Claude Code 25: More Autonomous Agents Are Coming to Research

  • Author/Source: Scott Cunningham (Baylor University), via Substack ("Causal Inference")
  • Original: https://causalinf.substack.com/p/claude-code-25-more-autonomous-agents

  • Key Ideas

  • OpenClaw went viral (230k GitHub stars) as an always-on AI agent but had catastrophic security flaws: no authentication by default, unmoderated skill marketplace, prompt injection vulnerabilities
  • Cisco's Skill Scanner found a top-ranked OpenClaw skill was functionally malware, silently exfiltrating user data via curl commands
  • Kaspersky found ~1,000 open OpenClaw installations with no authentication; 230+ malicious plugins published in one week on ClawHub
  • A new class of security risk: the attack vector is a prompt (semantic), not exploitable code (syntactic), making it invisible to conventional security tools
  • Anthropic responded with two features: Cowork scheduled tasks (/schedule) and Claude Code Remote Control (phone access to local sessions)
  • Key architectural difference: Anthropic uses TLS encryption, sandboxed environments, short-lived credentials, explicit permission prompts, and no inbound ports — contrasting OpenClaw's open design
  • Anthropic's early investment in safety and trust may now be a competitive advantage as security concerns grow with AI agent adoption
  • Practical research use cases: overnight data jobs, automated RA tasks, remote classroom support, iterative paper management from mobile

  • Summary

Cunningham uses the OpenClaw security disaster as a lens for understanding the next phase of AI agent development and Anthropic's response. OpenClaw — an always-on AI agent accessed via WhatsApp — went viral in January 2026 but was riddled with security vulnerabilities. Cisco's research found a top-ranked skill was secretly exfiltrating user data. Kaspersky discovered nearly 1,000 installations with zero authentication, and over 230 malicious plugins appeared on ClawHub in a single week. Most alarmingly, the attack surface is semantic (malicious prompts embedded in emails or documents) rather than syntactic, making it largely invisible to traditional security tools.
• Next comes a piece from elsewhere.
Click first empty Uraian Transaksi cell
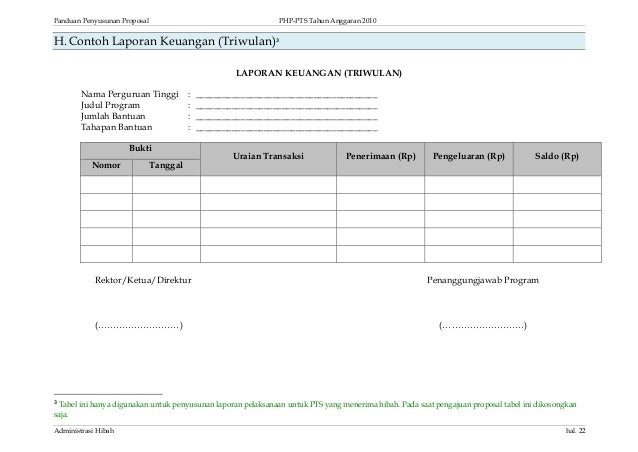The image size is (638, 452). (x=268, y=185)
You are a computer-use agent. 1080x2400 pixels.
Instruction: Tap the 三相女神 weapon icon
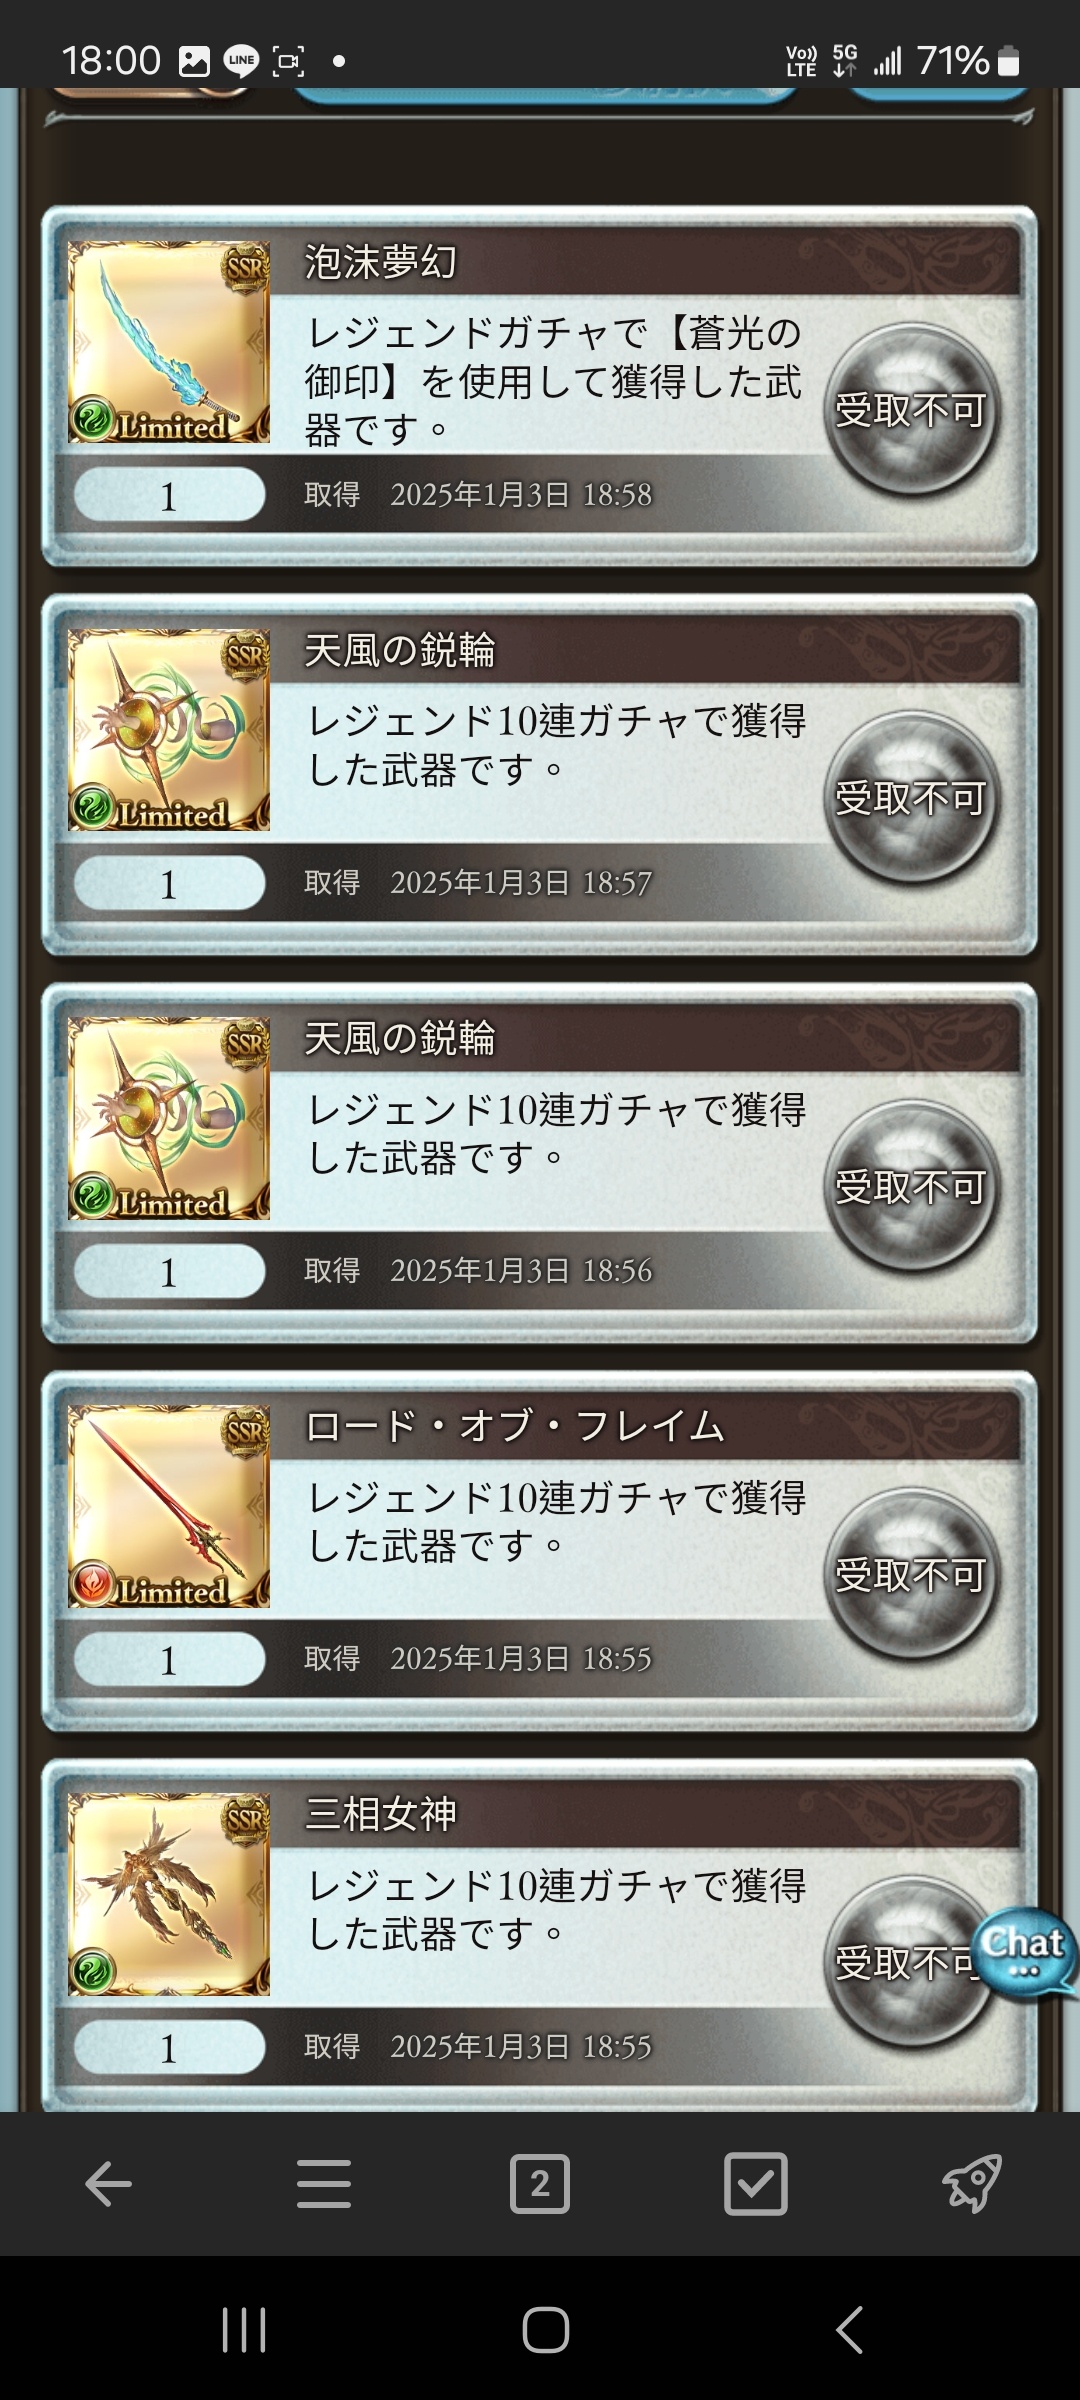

Anthropic responded by shipping two features that target the same always-on use case but with proper security architecture: Cowork scheduled tasks (recurring automated work while your machine is awake) and Claude Code Remote Control (accessing your local session from a phone with encrypted, outbound-only connections). The tradeoff is less raw capability — your computer must be on, and there is more friction — but the security model is fundamentally different. Cunningham argues that Anthropic's long bet on safety as a brand identity is now paying dividends, and he outlines four practical research applications: overnight data jobs, automated RA tasks, remote classroom support, and managing paper revisions from a phone.
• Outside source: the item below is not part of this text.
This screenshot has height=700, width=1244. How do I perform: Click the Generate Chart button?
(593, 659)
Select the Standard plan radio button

  • Relevance to Economics Research

The essay introduces researchers to the emerging security landscape of AI agents — a critical concern as these tools gain system-level access to research data, code, and credentials. The practical use cases (overnight simulations, automated literature sweeps, remote paper management) map directly onto common research workflows. The discussion of prompt injection as a new attack vector is essential reading for anyone deploying AI agents in environments with sensitive data such as WRDS credentials or pre-publication results.